::: Data supplied
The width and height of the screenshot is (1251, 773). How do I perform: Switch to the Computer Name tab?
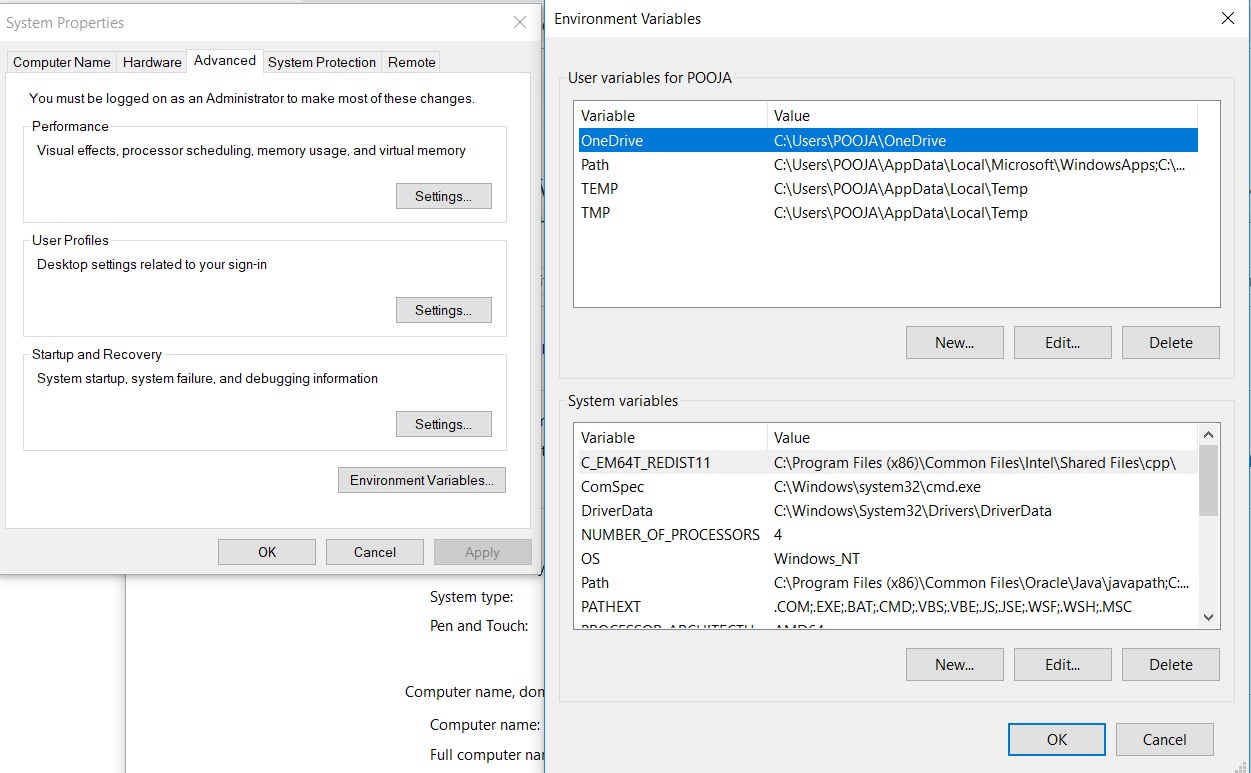pyautogui.click(x=62, y=62)
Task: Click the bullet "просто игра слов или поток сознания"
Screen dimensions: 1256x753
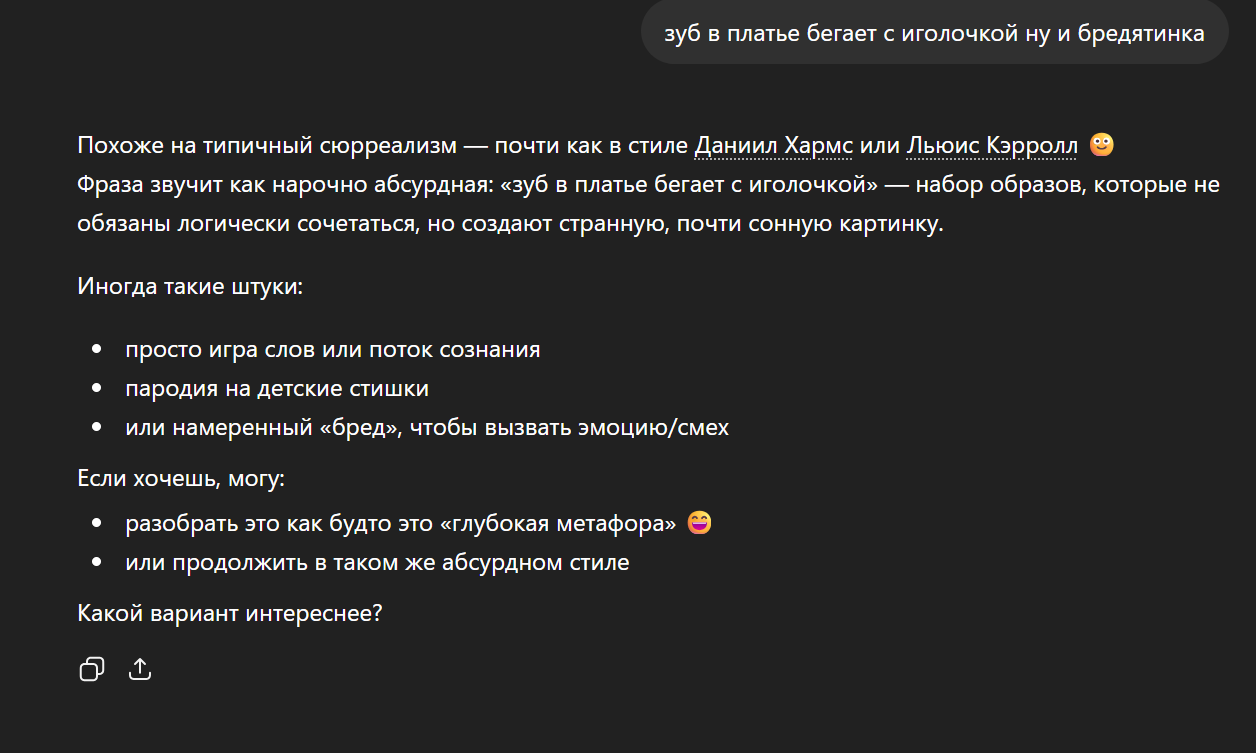Action: point(333,350)
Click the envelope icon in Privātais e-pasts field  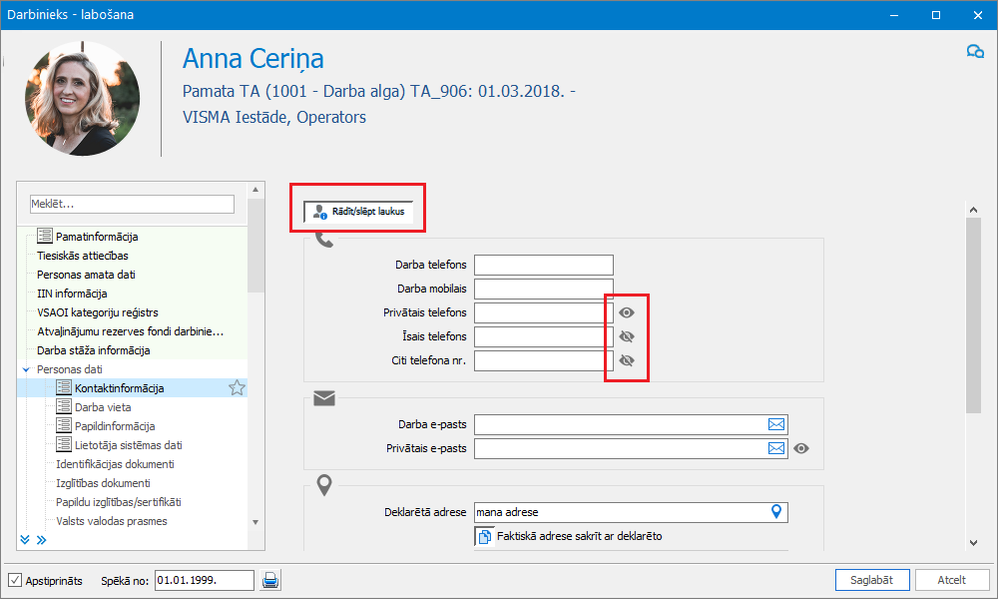pyautogui.click(x=776, y=449)
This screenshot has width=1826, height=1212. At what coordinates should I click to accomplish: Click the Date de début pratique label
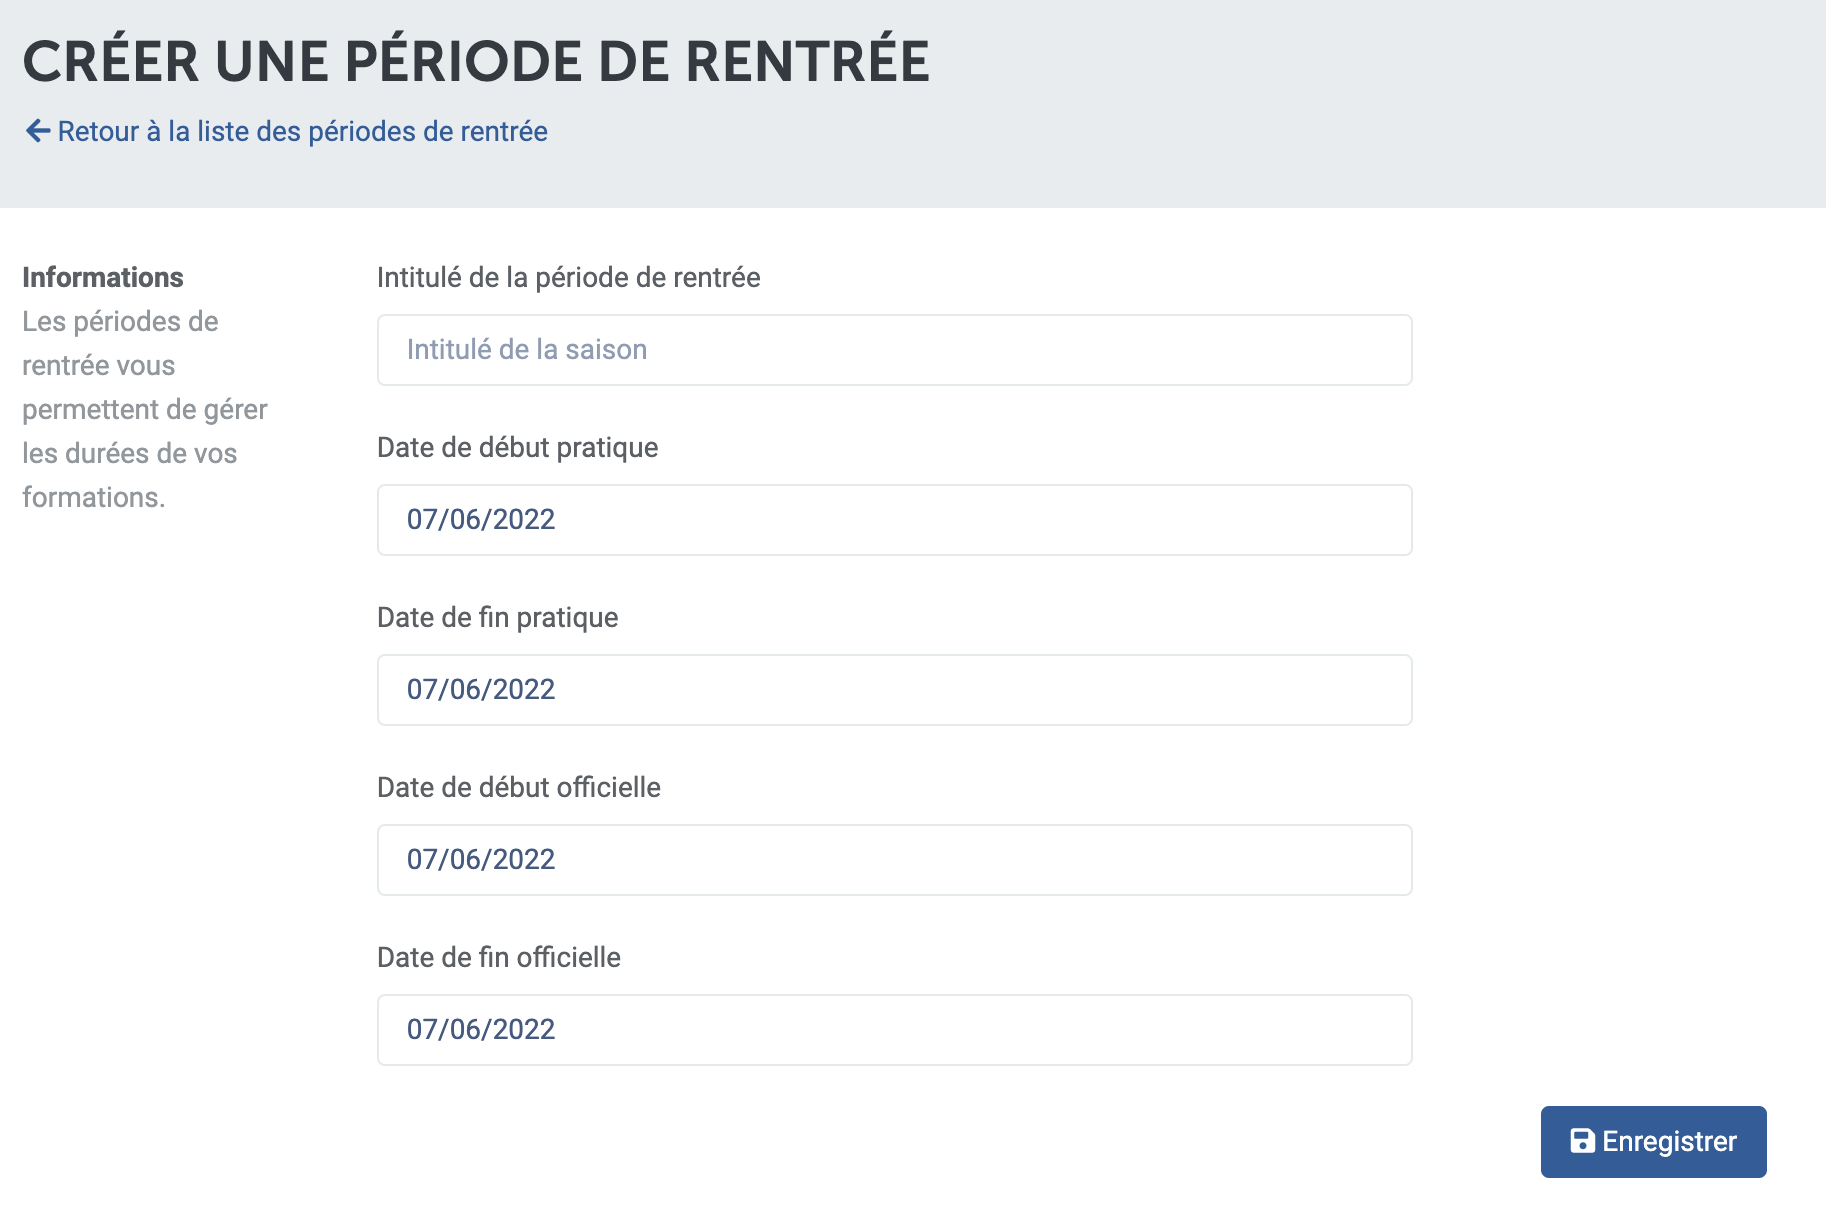click(x=517, y=448)
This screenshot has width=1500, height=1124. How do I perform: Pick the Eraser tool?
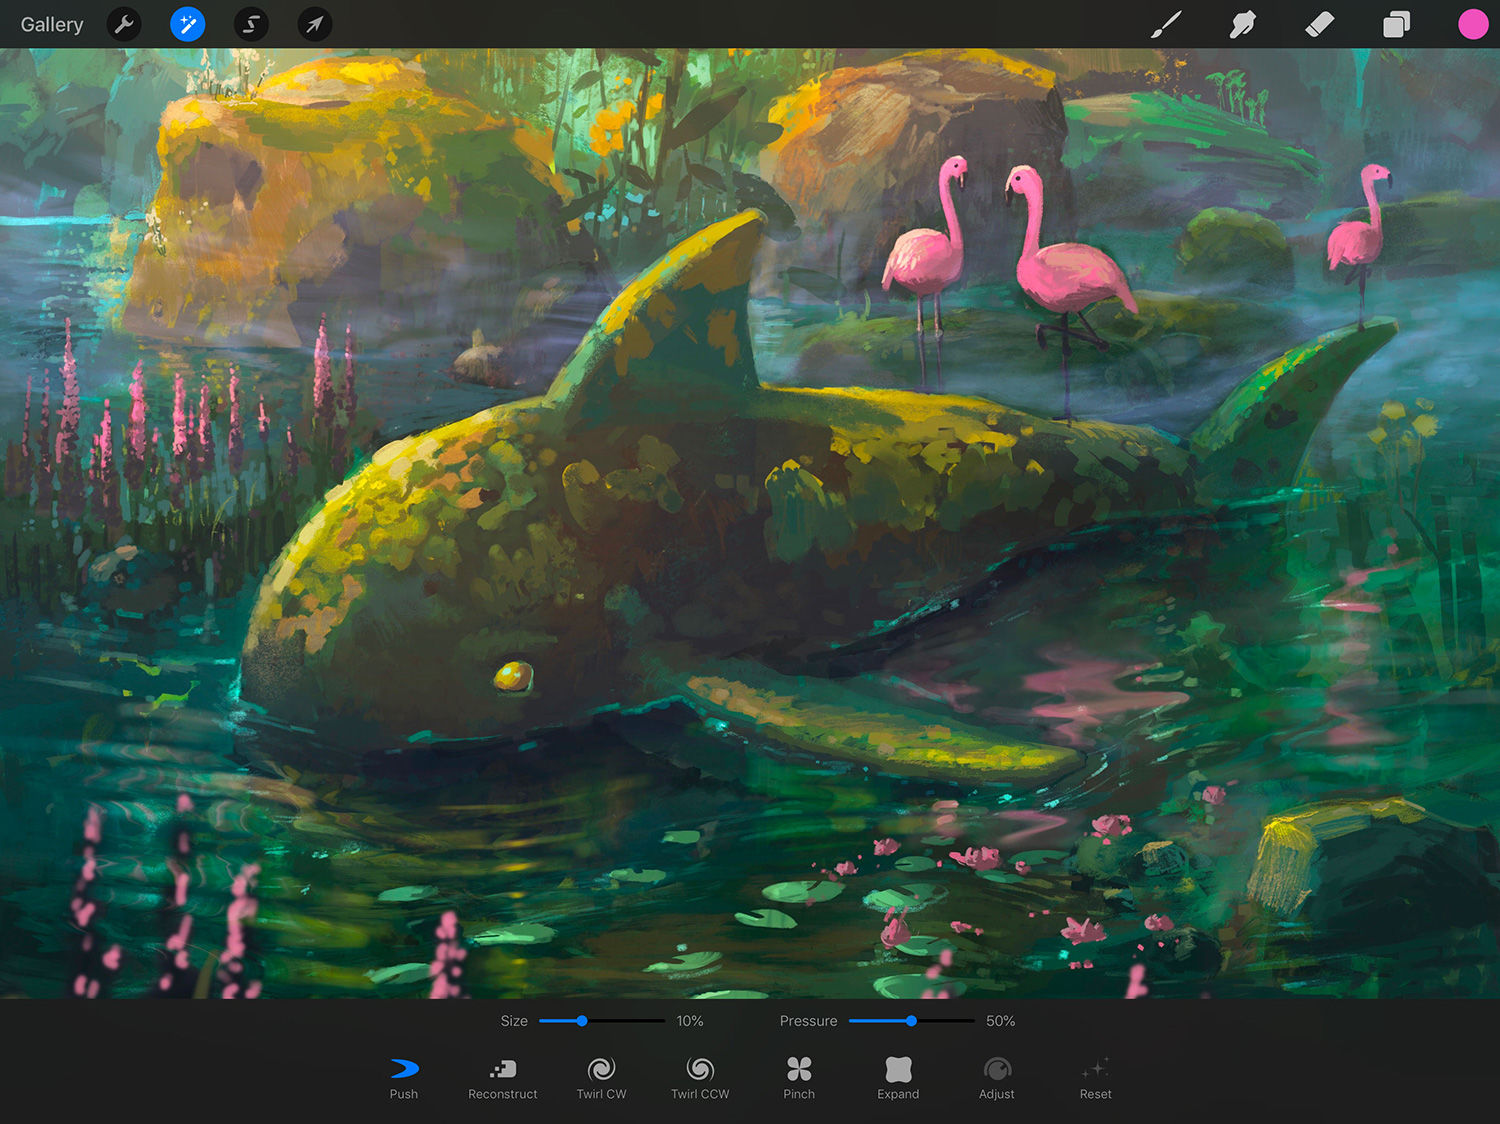coord(1319,24)
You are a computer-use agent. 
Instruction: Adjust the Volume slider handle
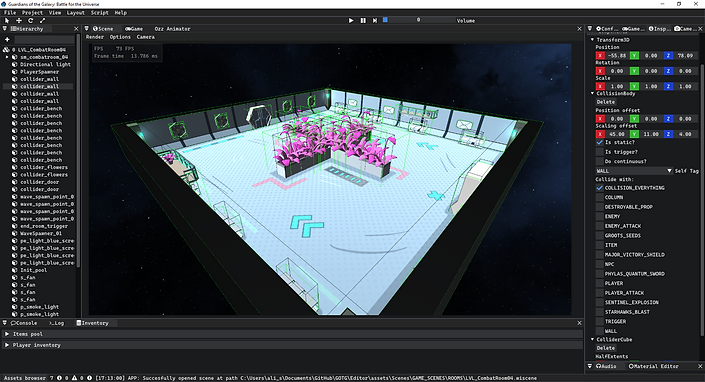(x=385, y=20)
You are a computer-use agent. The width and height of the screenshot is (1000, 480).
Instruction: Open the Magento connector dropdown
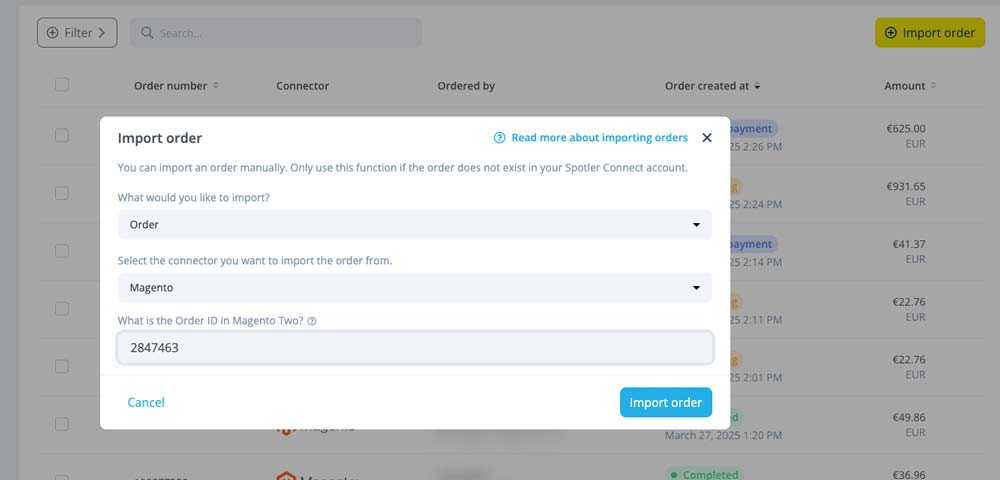(x=415, y=287)

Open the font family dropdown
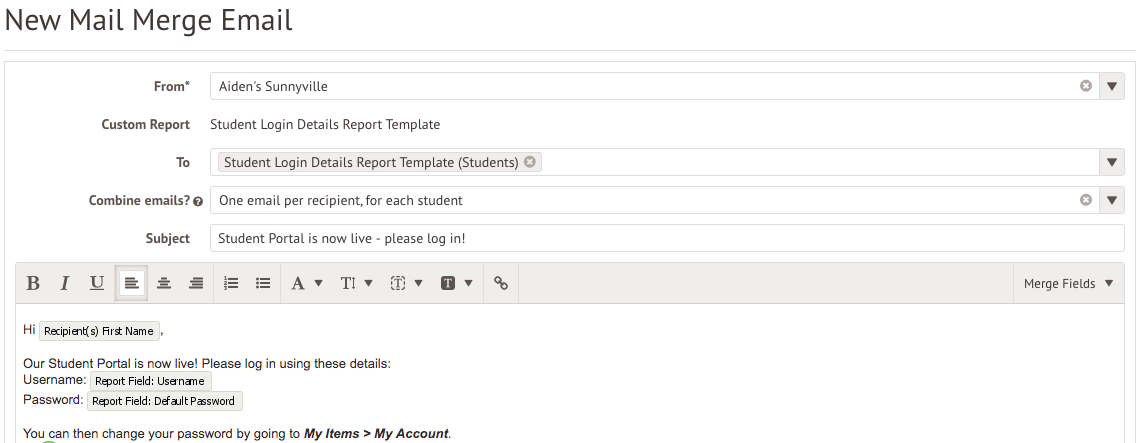pos(306,284)
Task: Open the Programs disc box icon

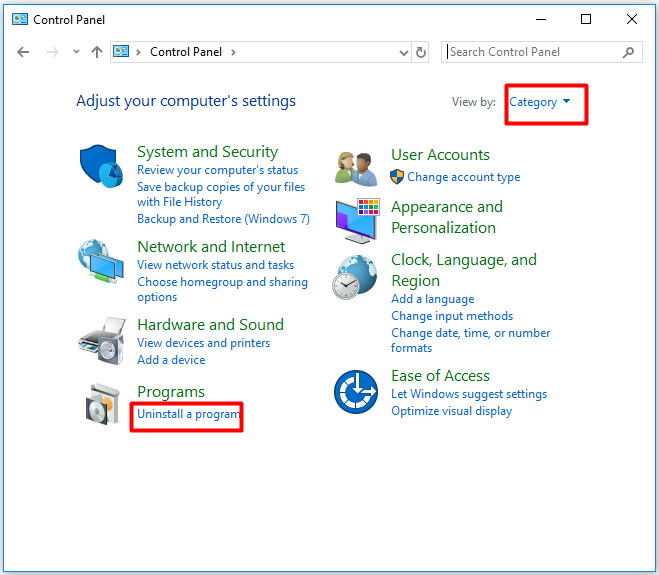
::::::
- [What the task requires]: Once you find the line containing "This screenshot has width=1826, height=1212.", retype it and every line after it through the last line of the records above, exactly. Add nothing else, and leave out the pictures.

- [Response box]:
This screenshot has width=1826, height=1212. At what coordinates should I click to accomplish: Click the Date de début pratique label
click(x=517, y=448)
This screenshot has width=1500, height=1124. How do I perform: Pick the Eraser tool?
coord(1319,24)
You are a computer-use agent. 
Instruction: Adjust the Volume slider handle
(x=385, y=20)
You are a computer-use agent. The width and height of the screenshot is (1000, 480).
Instruction: Open the Magento connector dropdown
(x=415, y=287)

Open the font family dropdown
pos(306,284)
Task: Open the Programs disc box icon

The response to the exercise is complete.